--- DATA TO USE ---

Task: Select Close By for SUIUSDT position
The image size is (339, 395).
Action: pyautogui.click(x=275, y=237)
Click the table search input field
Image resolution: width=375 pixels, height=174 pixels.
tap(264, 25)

---

PROBLEM DESCRIPTION
Rewrite every line of the listing, replacing "position" with "trade" and changing nothing else.

EXERCISE RESULT
Task: Select Close By for SUIUSDT trade
The image size is (339, 395).
Action: pyautogui.click(x=275, y=237)
Click the table search input field
Image resolution: width=375 pixels, height=174 pixels.
tap(264, 25)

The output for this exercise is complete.